Le Congrès de l’ICEM-Pédagogie Freinet, c’est dans une semaine à Nanterre, du 22 au 25 août prochain. Et c’est à cette occasion que le numéro 16 de la collection N’autre école, Des élèves à la conquête du passé – Faire de l’histoire à l’école primaire, publié aux éditions Libertalia, sortira en librairie.

Au congrès, avec mon acolyte Arthur Serret, nous vous parlerons étude du milieu et pratique sociale de référence de la méthode historique. Dans notre atelier Faire de l’histoire à l’école primaire, il y sera notamment question Des élèves à la conquête du passé et de leur travail sur la Révolution industrielle dans [leur] quartier de la Villette. Alors, pour vous mettre l’eau à la bouche sans tout dévoiler, quelques extraits de mon livre qui accompagneront leur exposition, présentée elle aussi au congrès.

Panneau documentaire réalisé par des élèves de CM2, en vue d’une exposition sur La Révolution industrielle dans le quartier de la Villette. Ici : L’usine à gaz de la Villette.

EXTRAITS

Plongée dans l’Etude du milieu et la Méthode naturelle, pratiques phares de la Pédagogie Freinet.

------------------------------------------------------------------------

CONSIGNE - Recopiez mot pour mot le passage du texte sur le congrès Freinet qui commence aux mots « Au congrès, avec » et se termine après « gaz de la Villette. ». Les enregistrements qui suivent le texte sur le congrès Freinet proviennent d'une autre source.

------------------------------------------------------------------------

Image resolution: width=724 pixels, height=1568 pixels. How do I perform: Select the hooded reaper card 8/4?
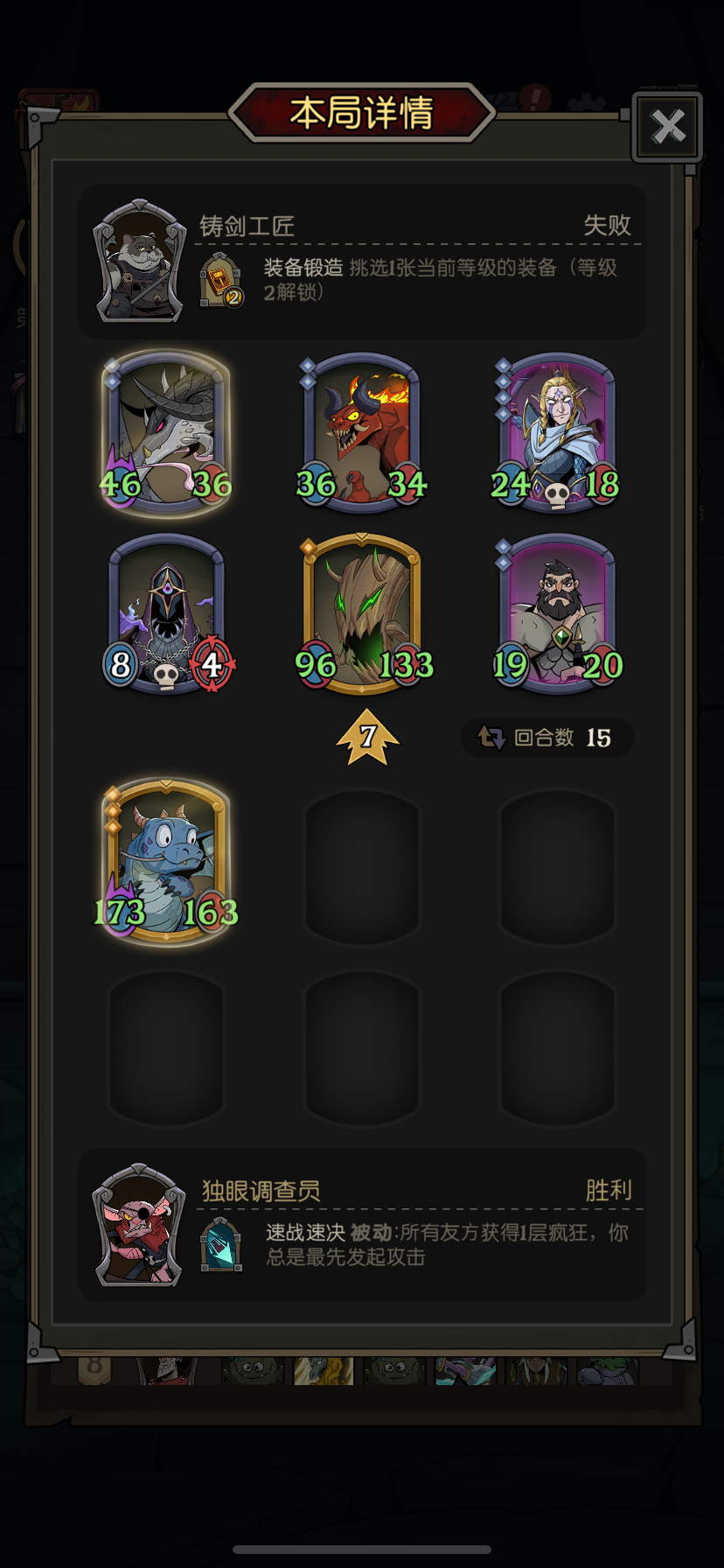(x=166, y=612)
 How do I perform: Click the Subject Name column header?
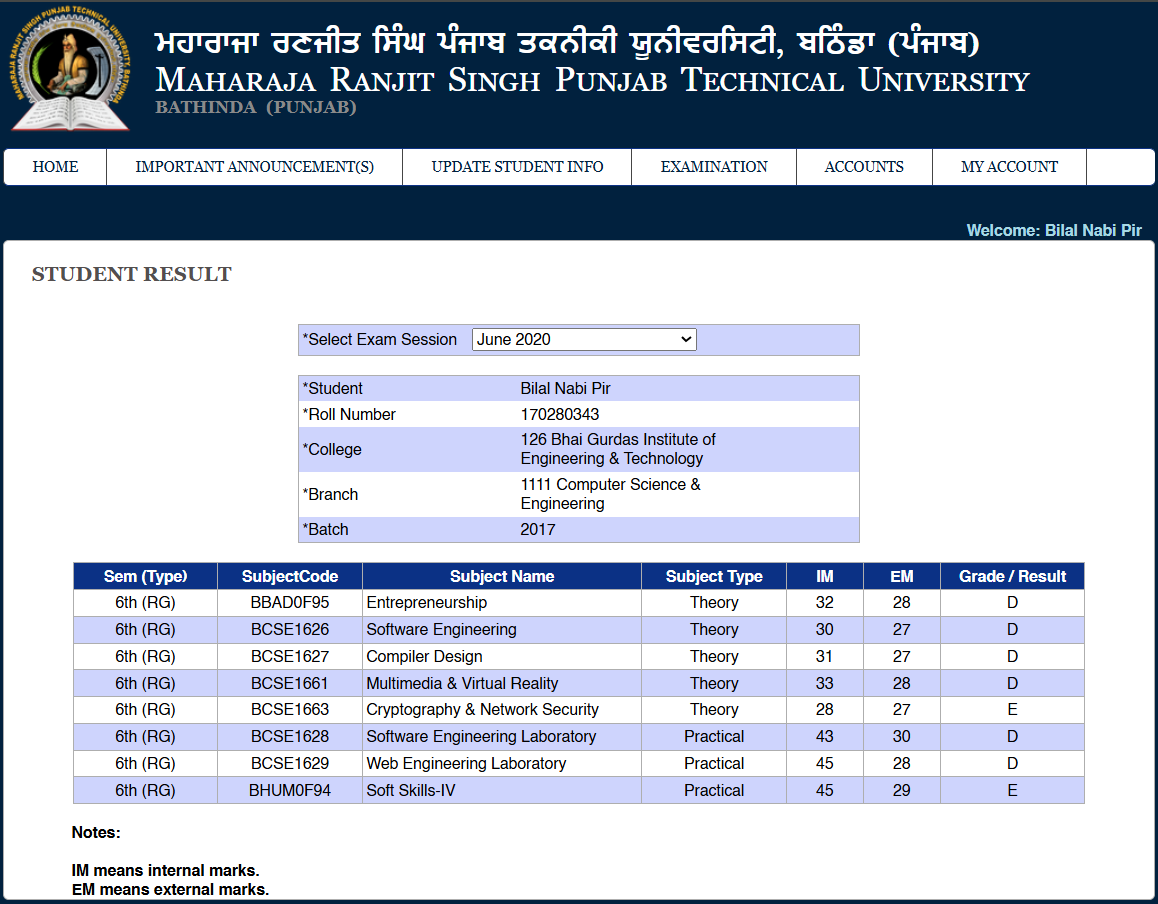click(x=501, y=577)
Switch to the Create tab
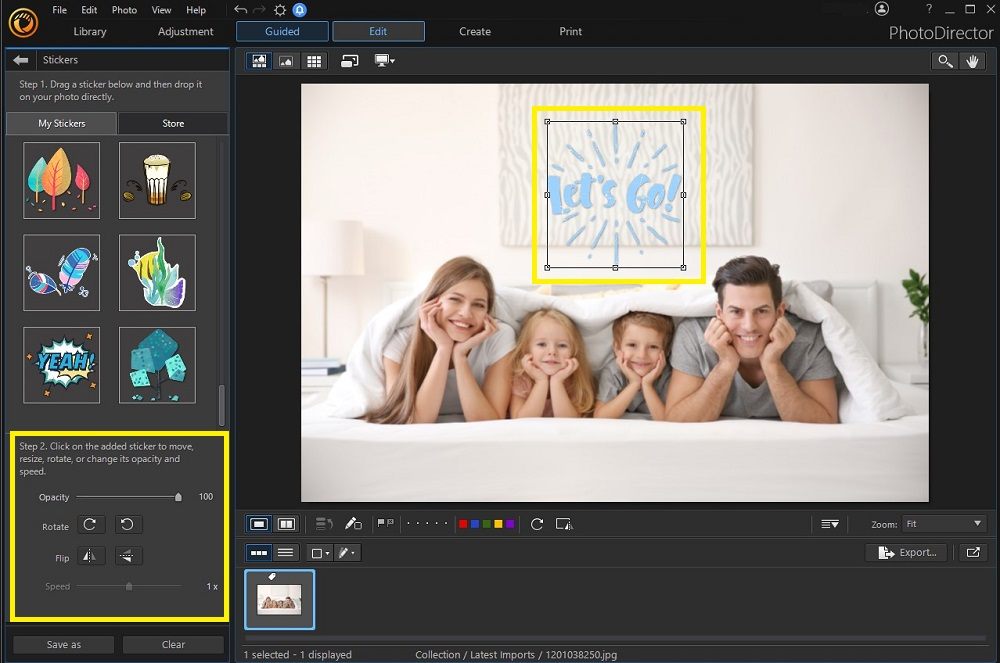The width and height of the screenshot is (1000, 663). click(475, 31)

------------------------------------------------------------------------

RÉPONSE ATTENDUE -
Au congrès, avec mon acolyte Arthur Serret, nous vous parlerons étude du milieu et pratique sociale de référence de la méthode historique. Dans notre atelier Faire de l’histoire à l’école primaire, il y sera notamment question Des élèves à la conquête du passé et de leur travail sur la Révolution industrielle dans [leur] quartier de la Villette. Alors, pour vous mettre l’eau à la bouche sans tout dévoiler, quelques extraits de mon livre qui accompagneront leur exposition, présentée elle aussi au congrès.

Panneau documentaire réalisé par des élèves de CM2, en vue d’une exposition sur La Révolution industrielle dans le quartier de la Villette. Ici : L’usine à gaz de la Villette.